• PROBLEM STATEMENT
Pictures should be omitted; restate word for word the lines from the one holding "Open the My FreeFinance connection dropdown" through the last line of the entries below.

• RECORDS FOR THIS EXERCISE

——————————

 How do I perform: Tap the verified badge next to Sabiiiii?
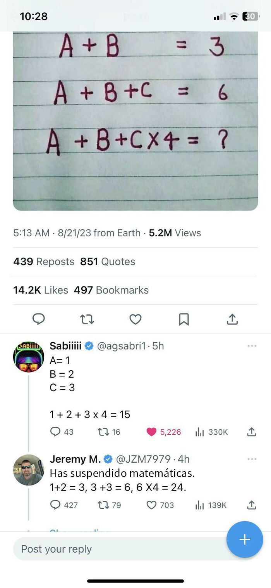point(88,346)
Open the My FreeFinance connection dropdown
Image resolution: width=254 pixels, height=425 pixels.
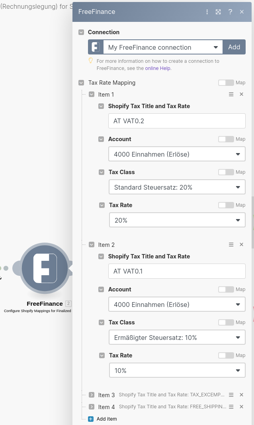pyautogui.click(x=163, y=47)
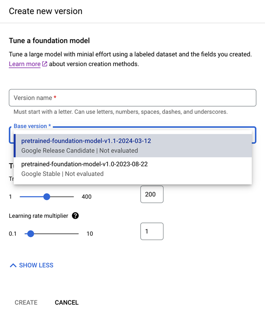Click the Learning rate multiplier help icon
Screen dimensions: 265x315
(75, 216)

——————————

• RESPONSE BOX
Open the My FreeFinance connection dropdown
Image resolution: width=254 pixels, height=425 pixels.
pyautogui.click(x=163, y=47)
Click the Learning rate multiplier help icon
Screen dimensions: 265x315
(75, 216)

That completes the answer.